The log is her baby because she put it there. For a Forest Service road-restoration project, Erion, her husband, Jim, and their crew tore apart the road with bulldozers and excavators, churning the hard-packed dirt into loose soil. They contoured the hillside, removed culverts, restored the streambed and planted ferns. On the last mile, Erion clenched that log in the steel maw of her excavator and nestled it into place. Then the crew spread hay to stop erosion and make it easier for plants to take root.

The job contract didn't include the hay, but Erion believed the road needed it to heal. Her contracts also never require that she lose sleep if she doesn't place a fern just so -- but she does. Knowing where a rock or log should go is sensual for her, part of a deep intuitive awareness of the forest. "I could hear where the logs wanted to be placed in the stream cutbanks," she says. "I could sense where and when to replant existing rhododendrons."

She's restored nearly one thousand miles of old logging roads and revived thousands of acres of wetland and forest across the West since 1996, working for federal and state agencies. A scant handful of people do great restorations, the kind that repair a site instead of just covering the damage, say several federal contracting officers. Erion, however, is in a class of her own. "She takes these big excavators into streams to create fish habitats and you can't tell she was there," says Lois Tate of Washington's Okanogan-Wenatchee National Forest.

For three years before beginning restoration work, Erion and her husband ran a construction business, but a series of sour deals pushed them out. Then they decommissioned a road on the slopes of Mount Hood. Isolated in the forest, destroying one thing to repair another, Erion felt joyous. She called it Nirvana. Why not? Buddha found enlightenment under the Bodhi Tree; Erion found it atop an excavator.

Which is what separates Erion from other construction workers, and even from other Earth-lovers: She resides at the lonely crossroads of environmental idealism and backhoe pragmatism. "You have to know how to build a road first to know how to take it apart," she says. "You have to know machines can do good and harm. You have to be able to read the woods."

Erion grew up in a dying timber town outside Portland, where her father logged Mount Hood's forests and taught her to run the heavy rigs she now uses to decommission his old logging roads. He was the type of guy who would flick cigarettes into the forest, Erion says, then toss the pack after them. She was the type of 6-year-old who yelled at him for it. Her mom eventually divorced Erion's dad, moved to Portland and opened The Goddess Gallery, where she sold Roman, Egyptian and pagan idols, crystals and Mother Earth icons.

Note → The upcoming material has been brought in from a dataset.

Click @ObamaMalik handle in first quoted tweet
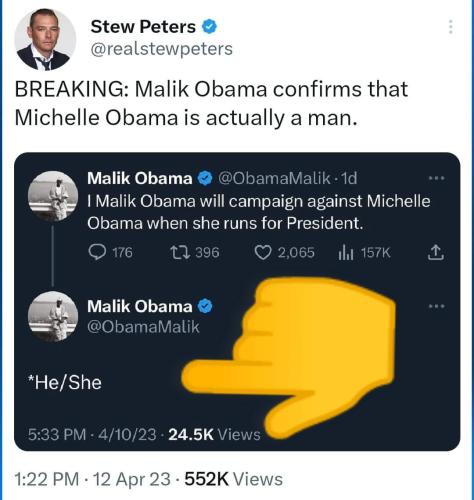Viewport: 474px width, 500px height. pos(274,179)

Beyond the influence of these parental poles, Erion says, she always possessed an awareness of the environment. When she was 13, her grandmother walked up a wooded hill with her and said, "Kimmy, this is your temple." This would seem a little New-Agey, except that the woman who said it raised a logger who raised a daughter who wants to demolish a dam.

When Erion talks about the possibility of destroying a dam, most likely in Northern California or southern Oregon, she cackles with glee. Given the chance, she'll do some "heavy whacking": use her bulldozer and excavator to rip out a mass of metal and concrete and dirt, then knead and reseed the ground and re-form the waterway. A decade or two later, nobody will even know Erion -- or a dam -- had ever been there. 

Cory Eldridge is a freelance journalist in Portland, Oregon.